What is SPF – Sender Policy Framework

Spoofing is a type of a computer attack in which the attacker pretends to be someone else. In particular, email spoofing is an attack in which the attacker sends an email with a fake “From:” field. You can compare it to sending a traditional mail with forged return address.

If you are using one of the popular email services such as Gmail or Yahoo, you don’t need to worry about that. These providers keep security on the high level. But if you are just the owner of an internet domain, you should be aware of the spoofing vulnerability (even if you don’t send emails on your own).

What is SPF (Sender Policy Framework)?

SPF is an email protocol that prevents third parties from pretending to be the owner of the domain they do not actually own.

It boils down to placing a small piece of information in a DNS TXT field which defines which IP addresses are allowed to send emails from this domain.

Here’s a quick example of the Gmail’s DNS TXT record:

>> dig gmail.com TXT
gmail.com. 278 IN TXT "v=spf1 redirect=_spf.google.com"

The redirect attribute means that all SPF records for this domain are defined on another domain. The v attribute defines the SPF protocol version.

So let’s check the record of the _spf.google.com domain:

>> dig _spf.google.com TXT
_spf.google.com. 109 IN TXT "v=spf1 include:_netblocks.google.com include:_netblocks2.google.com include:_netblocks3.google.com ~all"

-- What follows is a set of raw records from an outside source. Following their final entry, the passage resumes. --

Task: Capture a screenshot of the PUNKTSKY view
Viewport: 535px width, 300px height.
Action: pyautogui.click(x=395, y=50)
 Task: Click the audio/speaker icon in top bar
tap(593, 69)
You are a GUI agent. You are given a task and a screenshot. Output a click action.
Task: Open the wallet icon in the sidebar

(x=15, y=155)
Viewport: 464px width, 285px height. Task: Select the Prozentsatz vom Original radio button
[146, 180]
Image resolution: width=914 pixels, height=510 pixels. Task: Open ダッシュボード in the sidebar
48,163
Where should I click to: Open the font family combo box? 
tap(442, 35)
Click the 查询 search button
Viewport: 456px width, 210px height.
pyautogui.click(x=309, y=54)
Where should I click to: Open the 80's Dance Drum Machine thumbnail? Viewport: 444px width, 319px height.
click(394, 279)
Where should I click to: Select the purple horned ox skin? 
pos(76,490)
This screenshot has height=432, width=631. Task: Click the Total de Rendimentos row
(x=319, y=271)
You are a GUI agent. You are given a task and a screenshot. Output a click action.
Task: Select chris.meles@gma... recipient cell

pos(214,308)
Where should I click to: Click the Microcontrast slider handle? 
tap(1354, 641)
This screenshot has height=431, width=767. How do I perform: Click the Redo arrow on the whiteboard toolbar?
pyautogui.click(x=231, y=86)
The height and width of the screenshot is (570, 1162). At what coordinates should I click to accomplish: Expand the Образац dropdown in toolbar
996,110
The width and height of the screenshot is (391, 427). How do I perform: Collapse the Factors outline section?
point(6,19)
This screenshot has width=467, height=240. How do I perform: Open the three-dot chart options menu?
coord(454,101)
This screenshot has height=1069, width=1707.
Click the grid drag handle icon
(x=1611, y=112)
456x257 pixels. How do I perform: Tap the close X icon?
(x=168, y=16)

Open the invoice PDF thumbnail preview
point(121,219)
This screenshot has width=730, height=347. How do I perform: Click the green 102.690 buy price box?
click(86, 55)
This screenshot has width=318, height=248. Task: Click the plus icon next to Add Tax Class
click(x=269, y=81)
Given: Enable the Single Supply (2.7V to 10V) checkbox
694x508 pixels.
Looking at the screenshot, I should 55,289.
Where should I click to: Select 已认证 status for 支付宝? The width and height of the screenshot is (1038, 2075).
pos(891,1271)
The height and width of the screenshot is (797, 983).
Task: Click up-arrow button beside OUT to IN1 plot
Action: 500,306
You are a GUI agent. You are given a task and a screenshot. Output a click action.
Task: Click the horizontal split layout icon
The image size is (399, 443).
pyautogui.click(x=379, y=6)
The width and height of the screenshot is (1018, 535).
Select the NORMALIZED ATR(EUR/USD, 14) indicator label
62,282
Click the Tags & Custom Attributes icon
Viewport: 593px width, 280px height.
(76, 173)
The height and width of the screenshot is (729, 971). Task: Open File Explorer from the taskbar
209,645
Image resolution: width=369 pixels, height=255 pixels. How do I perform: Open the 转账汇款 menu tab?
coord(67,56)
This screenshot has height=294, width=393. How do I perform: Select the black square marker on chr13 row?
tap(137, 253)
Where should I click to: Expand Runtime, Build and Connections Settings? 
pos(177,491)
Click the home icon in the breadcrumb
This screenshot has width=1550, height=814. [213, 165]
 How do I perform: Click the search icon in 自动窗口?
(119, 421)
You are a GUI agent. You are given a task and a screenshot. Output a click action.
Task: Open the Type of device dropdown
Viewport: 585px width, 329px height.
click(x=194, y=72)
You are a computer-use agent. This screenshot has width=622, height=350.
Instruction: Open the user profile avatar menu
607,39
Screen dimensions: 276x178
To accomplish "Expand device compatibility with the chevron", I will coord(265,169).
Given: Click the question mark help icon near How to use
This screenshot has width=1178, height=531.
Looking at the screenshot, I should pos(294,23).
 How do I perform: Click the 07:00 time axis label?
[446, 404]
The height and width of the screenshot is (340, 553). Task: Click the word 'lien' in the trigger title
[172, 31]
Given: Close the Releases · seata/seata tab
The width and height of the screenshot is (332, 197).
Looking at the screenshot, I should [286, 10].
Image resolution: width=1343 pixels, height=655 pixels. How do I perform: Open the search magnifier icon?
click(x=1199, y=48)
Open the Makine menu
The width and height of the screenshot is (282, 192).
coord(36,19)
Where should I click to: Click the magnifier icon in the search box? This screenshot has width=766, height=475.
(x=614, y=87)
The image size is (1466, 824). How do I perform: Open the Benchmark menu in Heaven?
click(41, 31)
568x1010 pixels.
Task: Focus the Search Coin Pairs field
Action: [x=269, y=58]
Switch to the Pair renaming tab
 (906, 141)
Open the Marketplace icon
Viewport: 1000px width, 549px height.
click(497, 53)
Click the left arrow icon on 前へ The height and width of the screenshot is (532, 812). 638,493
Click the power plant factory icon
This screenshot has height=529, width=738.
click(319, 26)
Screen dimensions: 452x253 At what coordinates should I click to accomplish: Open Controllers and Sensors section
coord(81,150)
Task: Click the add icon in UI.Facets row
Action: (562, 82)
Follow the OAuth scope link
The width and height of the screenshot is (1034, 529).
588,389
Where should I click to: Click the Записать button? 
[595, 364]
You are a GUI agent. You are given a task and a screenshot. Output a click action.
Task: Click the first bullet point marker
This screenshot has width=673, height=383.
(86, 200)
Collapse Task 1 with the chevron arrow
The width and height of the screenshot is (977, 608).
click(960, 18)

include means that the specified domain is searched for a match. If the lookup does not return a match or an error, processing proceeds to the next directive. If the domain does not have a valid SPF record, the result is a permanent error.

Let’s dig deeper:

>> dig _netblocks.google.com TXT
_netblocks.google.com. 3247 IN TXT "v=spf1 ip4:216.239.32.0/19 ip4:64.233.160.0/19 ip4:66.249.80.0/20 ip4:72.14.192.0/18 ip4:209.85.128.0/17 ip4:66.102.0.0/20 ip4:74.125.0.0/16 ip4:64.18.0.0/20 ip4:207.126.144.0/20 ip4:173.194.0.0/16 ~all"

SPF check is passed when sender’s IP matches one of the ranges. If not, it proceeds to the next directive.

Let’s check what’s returned in the next lookup:

>> dig _netblocks2.google.com
_netblocks2.google.com. 3599 IN TXT "v=spf1 ip6:2001:4860:4000::/36 ip6:2404:6800:4000::/36 ip6:2607:f8b0:4000::/36 ip6:2800:3f0:4000::/36 ip6:2a00:1450:4000::/36 ip6:2c0f:fb50:4000::/36 ~all"

This domain has directives for validating IPv6 protocol.

>> dig _netblocks3.google.com
_netblocks3.google.com. 3599 IN TXT "v=spf1 ~all"

If the sender’s IP is missed by all directives, the v=spf1 ~all flag comes into action. The flag means that even when the SPF fails, the domain holder doesn’t want to get rid of the message, but mark it as a possible fail instead.

The SPF protocol specifies 4 qualifiers:

+ pass
- fail
~ soft fail
? neutral

These qualifiers can by placed before any directive. The default qualifier is +. All directives are processed in order.

So if you spotted that someone is sending email from your domain, but you don’t send any email on your own, just use the
"v=spf1 -all"
SPF rule. It says that the domain does not send any mail at all. All servers that support SPF rules will reject emails coming from your domain.

There’s one important thing to be aware of when configuring SPF. Using SPF breaks plain message forwarding (Wikipedia explains that problem in details).

What’s interesting, Gmail uses a workaround when you forward a text email using their platform. They don’t stick to that buggy standard. Instead, they just send an email on your behalf, prepend the “Re: ” text to the email subject and quote previous emails in the body.